KUTIPAN DOKUMEN:
******************************
Wednesday, November 3, 2010

Kebobrokan Pemilu 2009

Hajat besar pemilu legislatif usai dilaksanakan 9 April kemarin. Partisipasi masyarakat menjadi tonggak utama dalam menentukan pemilu yang berkualitas serta demokratis. Semakin besar antusiasme masyarakat dan keikutsertaannya dalam pemilu, semakin besar pula harapan kesuksesan pemilu. 
Sebagai bukti konkrit peran serta masyarakat dalam pemilu adalah tersalurkannya suara yang menjadi hak pada hari pencontrengan. Masyarakat umumnya greget, ingin berpartisipasi untuk mensukseskan daur ulang kepemimpinan di DPR, DPD maupun DPRD. Indikasinya jelas, Tempat Pemugutan Suara (TPS) di berbagai daerah disesaki oleh masyarakat yang hendak mencontreng. Bahkan untuk menarik simpati pemilih, sebagian TPS yang ada dibuat semenarik mungkin. Seperti, perangkat TPS dirias dengan busana adat daerah, ada juga TPS yang dirias ala Sporty bagi yang suka berolah raga, dan pernak pernik lainnya yang tujuannya hanya untuk mengajak masyarakat untuk mencontreng.
Kesadaran masyarakat akan pentingnya pemilu sebetulnya sudah terbangun. Namun kesadaran itu menjadi kandas akibat ulah penyelenggara pemilu. Komisi Pemilihan Umum (KPU) yang menjadi lembaga independen penyelenggara pemilu telah melanggar aturan yang mereka tetapkan sendiri. Disaat KPU mengajak masyarakat untuk mencontreng, disaat yang sama pula KPU menghambat prosesi menuju pencontrengan. Hambatan itu bisa dilihat dari keterlambatan pendistribusian logistik, sejumlah kertas suara yang tertukar antar TPS, kekurangan kertas suara, kisruh DPT masih berlanjut, besarnya kertas suara hingga menyulitkan bagi pemilih lansia (lanjut usia) dan akhirnya harus dibantu dalam mencontreng, ditambah kurangnya sosialisasi KPU dan yang tak kalah pentingnya ialah sebagian pemilih dipaksa untuk golput.
******************************
TUGAS ANDA:
1. Tentukan apakah setiap pernyataan berikut sesuai dengan kutipan tentang Pemilu 2009 di atas. Jawab ya atau tidak, lalu kutip persis kata-kata kutipan yang menjadi penentunya. (a) Pemilu legislatif dilaksanakan pada 9 April. (b) KPU mematuhi seluruh aturan yang ditetapkannya sendiri. (c) Sebagian perangkat TPS dirias dengan busana adat daerah.
2. Tolong tuliskan ulang bagian kutipan tentang Pemilu 2009 tanpa mengubah apa pun, dimulai dengan "Kebobrokan Pemilu 2009" dan berlanjut hingga "harapan kesuksesan pemilu.".
3. Menurut kutipan tentang Pemilu 2009 di atas, apa yang menyulitkan pemilih lansia sehingga mereka harus dibantu saat mencontreng?
Data sesudah ini tidak dipakai sama sekali.

DATA:
******************************
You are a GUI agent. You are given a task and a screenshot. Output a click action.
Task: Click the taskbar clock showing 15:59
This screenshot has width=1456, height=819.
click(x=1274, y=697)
******************************
JAWABAN SOAL:
1.
(a) Ya: "Hajat besar pemilu legislatif usai dilaksanakan 9 April kemarin."
(b) Tidak: "Komisi Pemilihan Umum (KPU) yang menjadi lembaga independen penyelenggara pemilu telah melanggar aturan yang mereka tetapkan sendiri."
(c) Ya: "perangkat TPS dirias dengan busana adat daerah"

2.
Kebobrokan Pemilu 2009

Hajat besar pemilu legislatif usai dilaksanakan 9 April kemarin. Partisipasi masyarakat menjadi tonggak utama dalam menentukan pemilu yang berkualitas serta demokratis. Semakin besar antusiasme masyarakat dan keikutsertaannya dalam pemilu, semakin besar pula harapan kesuksesan pemilu.

3. Besarnya kertas suara.